BEGIN Source records

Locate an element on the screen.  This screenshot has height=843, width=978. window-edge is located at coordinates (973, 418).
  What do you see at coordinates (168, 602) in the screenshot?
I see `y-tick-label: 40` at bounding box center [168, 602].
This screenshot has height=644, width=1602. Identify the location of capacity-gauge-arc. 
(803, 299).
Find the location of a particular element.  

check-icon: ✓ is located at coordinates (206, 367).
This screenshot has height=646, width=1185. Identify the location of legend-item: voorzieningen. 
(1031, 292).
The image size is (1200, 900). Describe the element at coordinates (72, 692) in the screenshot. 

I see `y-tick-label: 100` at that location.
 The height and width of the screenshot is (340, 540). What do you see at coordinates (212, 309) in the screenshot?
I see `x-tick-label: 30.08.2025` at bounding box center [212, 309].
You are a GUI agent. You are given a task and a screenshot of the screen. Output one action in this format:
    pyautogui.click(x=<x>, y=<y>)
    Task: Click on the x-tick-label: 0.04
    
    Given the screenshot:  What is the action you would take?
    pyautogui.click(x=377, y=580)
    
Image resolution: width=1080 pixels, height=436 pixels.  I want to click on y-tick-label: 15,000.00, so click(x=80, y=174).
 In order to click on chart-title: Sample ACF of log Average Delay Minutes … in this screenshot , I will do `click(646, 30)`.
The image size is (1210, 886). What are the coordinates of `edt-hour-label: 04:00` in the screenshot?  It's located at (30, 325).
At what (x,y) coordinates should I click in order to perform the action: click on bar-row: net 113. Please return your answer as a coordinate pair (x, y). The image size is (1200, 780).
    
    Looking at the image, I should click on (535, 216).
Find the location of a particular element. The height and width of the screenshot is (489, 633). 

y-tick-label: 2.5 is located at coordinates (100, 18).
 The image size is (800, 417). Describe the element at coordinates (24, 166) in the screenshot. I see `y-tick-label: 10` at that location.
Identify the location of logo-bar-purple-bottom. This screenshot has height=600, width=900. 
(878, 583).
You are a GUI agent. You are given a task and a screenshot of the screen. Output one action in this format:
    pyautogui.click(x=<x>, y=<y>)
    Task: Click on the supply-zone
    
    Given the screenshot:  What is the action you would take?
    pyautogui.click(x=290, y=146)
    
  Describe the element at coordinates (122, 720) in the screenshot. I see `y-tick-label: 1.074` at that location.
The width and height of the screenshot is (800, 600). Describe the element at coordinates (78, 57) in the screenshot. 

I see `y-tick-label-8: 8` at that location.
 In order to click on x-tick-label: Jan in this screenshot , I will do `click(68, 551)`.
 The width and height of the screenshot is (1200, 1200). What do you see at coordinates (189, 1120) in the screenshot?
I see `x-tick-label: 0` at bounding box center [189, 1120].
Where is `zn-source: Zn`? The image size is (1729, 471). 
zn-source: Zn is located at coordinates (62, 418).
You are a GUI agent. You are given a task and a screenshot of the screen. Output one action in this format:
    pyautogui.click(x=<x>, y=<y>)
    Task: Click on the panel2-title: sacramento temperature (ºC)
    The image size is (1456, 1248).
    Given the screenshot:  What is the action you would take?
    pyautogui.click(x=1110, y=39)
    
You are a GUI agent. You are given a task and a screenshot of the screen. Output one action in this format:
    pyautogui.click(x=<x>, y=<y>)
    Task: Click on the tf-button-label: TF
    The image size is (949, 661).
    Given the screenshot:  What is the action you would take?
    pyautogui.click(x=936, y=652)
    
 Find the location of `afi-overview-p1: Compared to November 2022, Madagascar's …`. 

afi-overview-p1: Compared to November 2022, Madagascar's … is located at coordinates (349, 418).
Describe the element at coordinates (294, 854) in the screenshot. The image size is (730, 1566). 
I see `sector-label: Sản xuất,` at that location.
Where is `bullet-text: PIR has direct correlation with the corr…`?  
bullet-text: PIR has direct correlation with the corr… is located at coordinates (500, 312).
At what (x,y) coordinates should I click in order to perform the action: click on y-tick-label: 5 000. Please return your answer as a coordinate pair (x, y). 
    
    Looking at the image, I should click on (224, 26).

END Source records

Instructions for the task:
Render every line of the saved entries above as a Markdown table with the columns No. and Line. Number the rows in order and leave out blank lines.

Solution to this problem:
| No. | Line |
|---|---|
| 1 | Locate an element on the screen.  This screenshot has height=843, width=978. window-edge is located at coordinates (973, 418). |
| 2 |   What do you see at coordinates (168, 602) in the screenshot? |
| 3 | I see `y-tick-label: 40` at bounding box center [168, 602]. |
| 4 | This screenshot has height=644, width=1602. Identify the location of capacity-gauge-arc.  |
| 5 | (803, 299). |
| 6 | Find the location of a particular element.   |
| 7 | check-icon: ✓ is located at coordinates (206, 367). |
| 8 | This screenshot has height=646, width=1185. Identify the location of legend-item: voorzieningen.  |
| 9 | (1031, 292). |
| 10 | The image size is (1200, 900). Describe the element at coordinates (72, 692) in the screenshot.  |
| 11 | I see `y-tick-label: 100` at that location. |
| 12 |  The height and width of the screenshot is (340, 540). What do you see at coordinates (212, 309) in the screenshot? |
| 13 | I see `x-tick-label: 30.08.2025` at bounding box center [212, 309]. |
| 14 | You are a GUI agent. You are given a task and a screenshot of the screen. Output one action in this format: |
| 15 |     pyautogui.click(x=<x>, y=<y>) |
| 16 |     Task: Click on the x-tick-label: 0.04 |
| 17 |     Given the screenshot:  What is the action you would take? |
| 18 |     pyautogui.click(x=377, y=580) |
| 19 | Image resolution: width=1080 pixels, height=436 pixels.  I want to click on y-tick-label: 15,000.00, so click(x=80, y=174). |
| 20 |  In order to click on chart-title: Sample ACF of log Average Delay Minutes … in this screenshot , I will do `click(646, 30)`. |
| 21 | The image size is (1210, 886). What are the coordinates of `edt-hour-label: 04:00` in the screenshot?  It's located at (30, 325). |
| 22 | At what (x,y) coordinates should I click in order to perform the action: click on bar-row: net 113. Please return your answer as a coordinate pair (x, y). The image size is (1200, 780). |
| 23 |     Looking at the image, I should click on (535, 216). |
| 24 | Find the location of a particular element. The height and width of the screenshot is (489, 633).  |
| 25 | y-tick-label: 2.5 is located at coordinates (100, 18). |
| 26 |  The image size is (800, 417). Describe the element at coordinates (24, 166) in the screenshot. I see `y-tick-label: 10` at that location. |
| 27 | Identify the location of logo-bar-purple-bottom. This screenshot has height=600, width=900.  |
| 28 | (878, 583). |
| 29 | You are a GUI agent. You are given a task and a screenshot of the screen. Output one action in this format: |
| 30 |     pyautogui.click(x=<x>, y=<y>) |
| 31 |     Task: Click on the supply-zone |
| 32 |     Given the screenshot:  What is the action you would take? |
| 33 |     pyautogui.click(x=290, y=146) |
| 34 |   Describe the element at coordinates (122, 720) in the screenshot. I see `y-tick-label: 1.074` at that location. |
| 35 | The width and height of the screenshot is (800, 600). Describe the element at coordinates (78, 57) in the screenshot.  |
| 36 | I see `y-tick-label-8: 8` at that location. |
| 37 |  In order to click on x-tick-label: Jan in this screenshot , I will do `click(68, 551)`. |
| 38 |  The width and height of the screenshot is (1200, 1200). What do you see at coordinates (189, 1120) in the screenshot? |
| 39 | I see `x-tick-label: 0` at bounding box center [189, 1120]. |
| 40 | Where is `zn-source: Zn`? The image size is (1729, 471).  |
| 41 | zn-source: Zn is located at coordinates (62, 418). |
| 42 | You are a GUI agent. You are given a task and a screenshot of the screen. Output one action in this format: |
| 43 |     pyautogui.click(x=<x>, y=<y>) |
| 44 |     Task: Click on the panel2-title: sacramento temperature (ºC) |
| 45 |     The image size is (1456, 1248). |
| 46 |     Given the screenshot:  What is the action you would take? |
| 47 |     pyautogui.click(x=1110, y=39) |
| 48 | You are a GUI agent. You are given a task and a screenshot of the screen. Output one action in this format: |
| 49 |     pyautogui.click(x=<x>, y=<y>) |
| 50 |     Task: Click on the tf-button-label: TF |
| 51 |     The image size is (949, 661). |
| 52 |     Given the screenshot:  What is the action you would take? |
| 53 |     pyautogui.click(x=936, y=652) |
| 54 |  Find the location of `afi-overview-p1: Compared to November 2022, Madagascar's …`.  |
| 55 | afi-overview-p1: Compared to November 2022, Madagascar's … is located at coordinates (349, 418). |
| 56 | Describe the element at coordinates (294, 854) in the screenshot. The image size is (730, 1566).  |
| 57 | I see `sector-label: Sản xuất,` at that location. |
| 58 | Where is `bullet-text: PIR has direct correlation with the corr…`?   |
| 59 | bullet-text: PIR has direct correlation with the corr… is located at coordinates (500, 312). |
| 60 | At what (x,y) coordinates should I click in order to perform the action: click on y-tick-label: 5 000. Please return your answer as a coordinate pair (x, y).  |
| 61 |     Looking at the image, I should click on (224, 26). |